GIVEN RECORDS below:

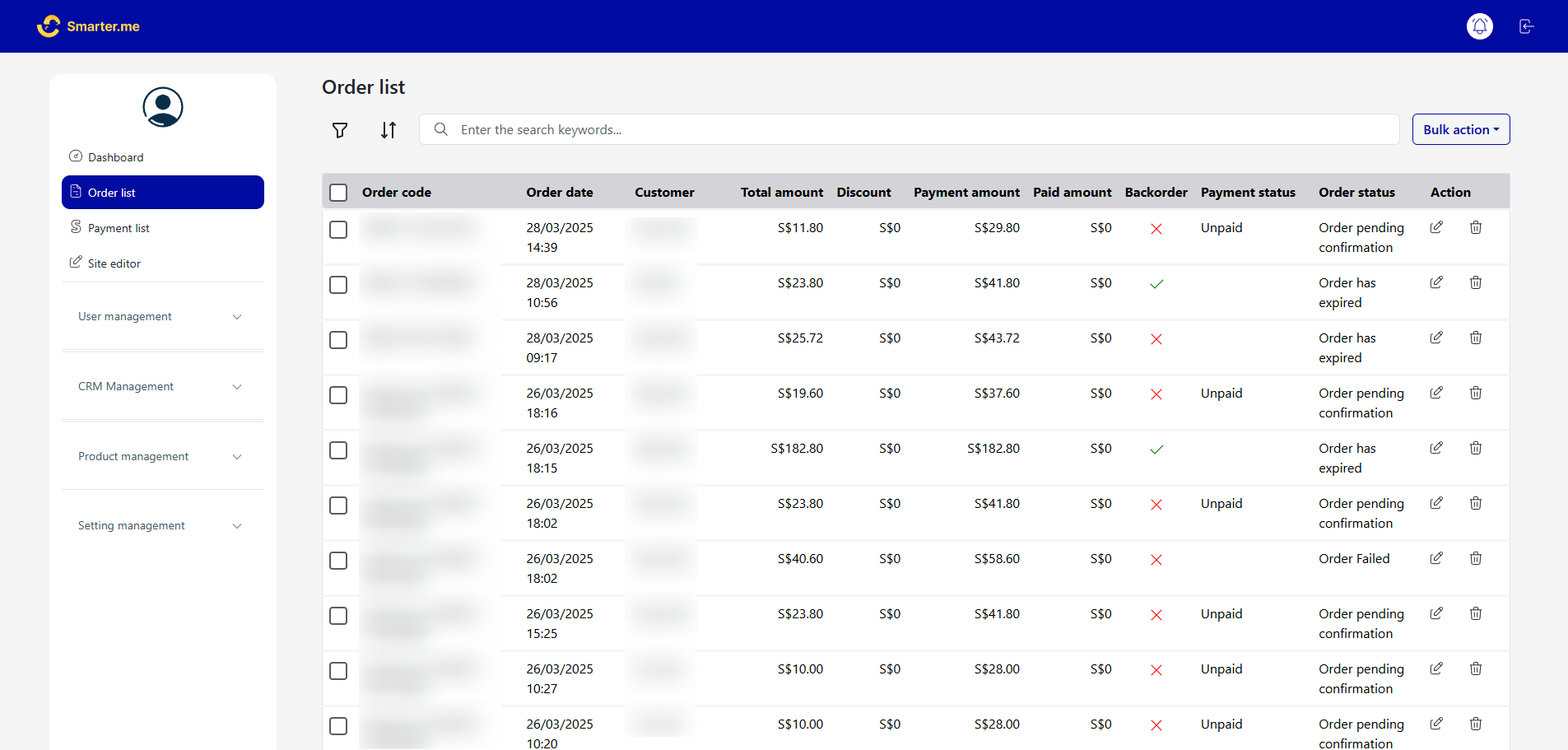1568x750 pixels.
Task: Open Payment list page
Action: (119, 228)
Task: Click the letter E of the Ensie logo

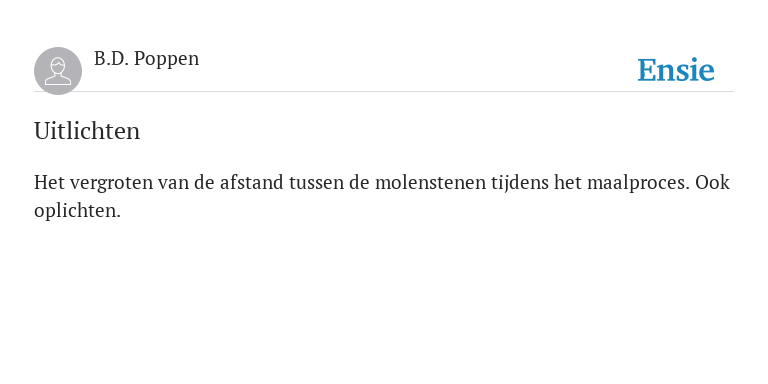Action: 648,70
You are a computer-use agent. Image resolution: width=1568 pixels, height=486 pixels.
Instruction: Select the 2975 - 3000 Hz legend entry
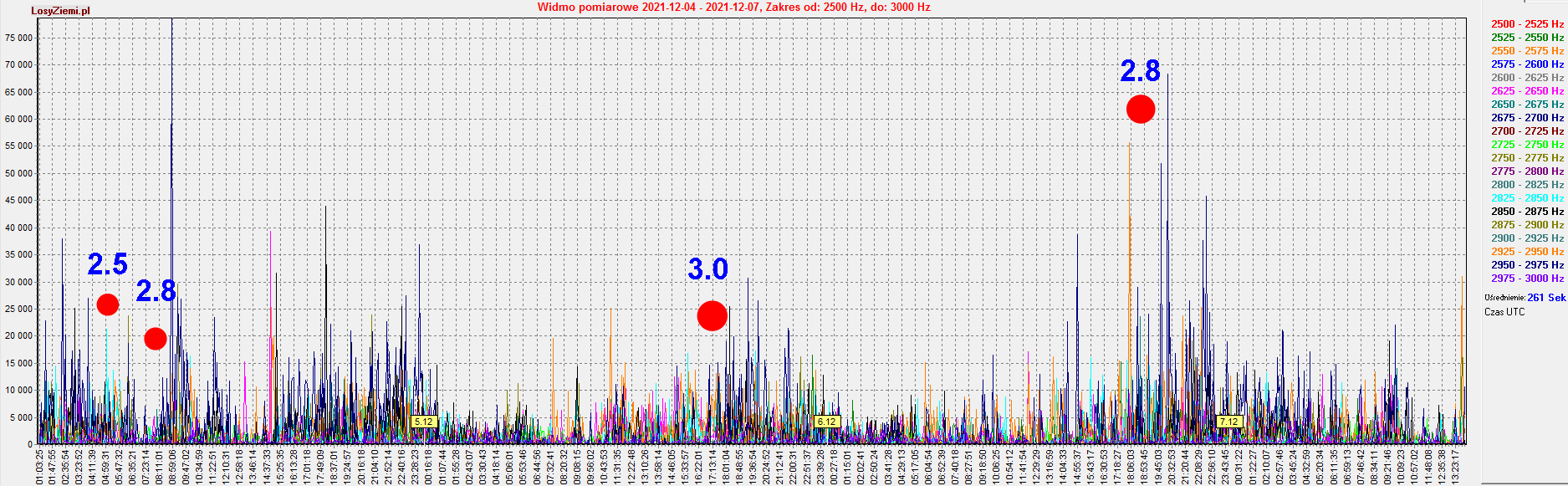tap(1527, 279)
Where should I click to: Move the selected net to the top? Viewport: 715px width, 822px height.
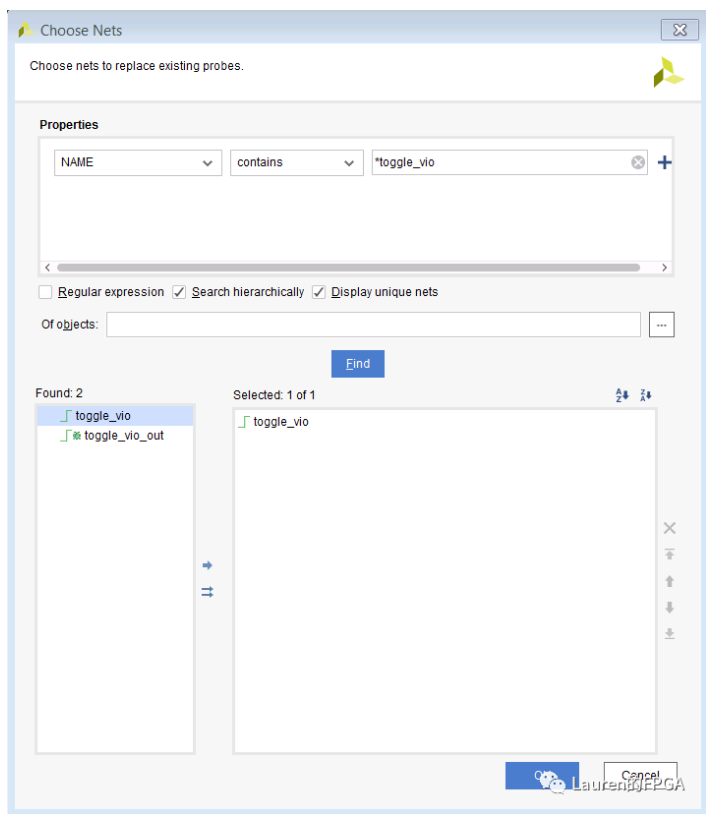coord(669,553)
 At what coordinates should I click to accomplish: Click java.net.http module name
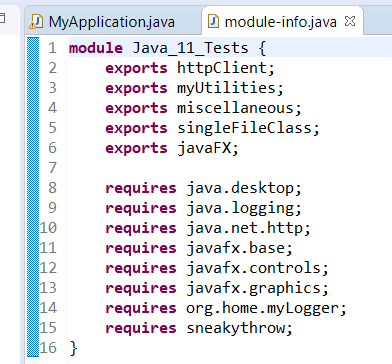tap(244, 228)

End of GIVEN RECORDS.

• **WORK TO COMPLETE**
Your answer must be the lines from the one containing "You are a computer-use" through the last line of the records, both included, written out exactly and without pictures.

• **COMPLETED EXERCISE**
You are a computer-use agent. Image resolution: width=1568 pixels, height=486 pixels.
Instruction: Select the 2975 - 3000 Hz legend entry
tap(1527, 279)
Where should I click to: Move the selected net to the top? Viewport: 715px width, 822px height.
coord(669,553)
 At what coordinates should I click to accomplish: Click java.net.http module name
tap(244, 228)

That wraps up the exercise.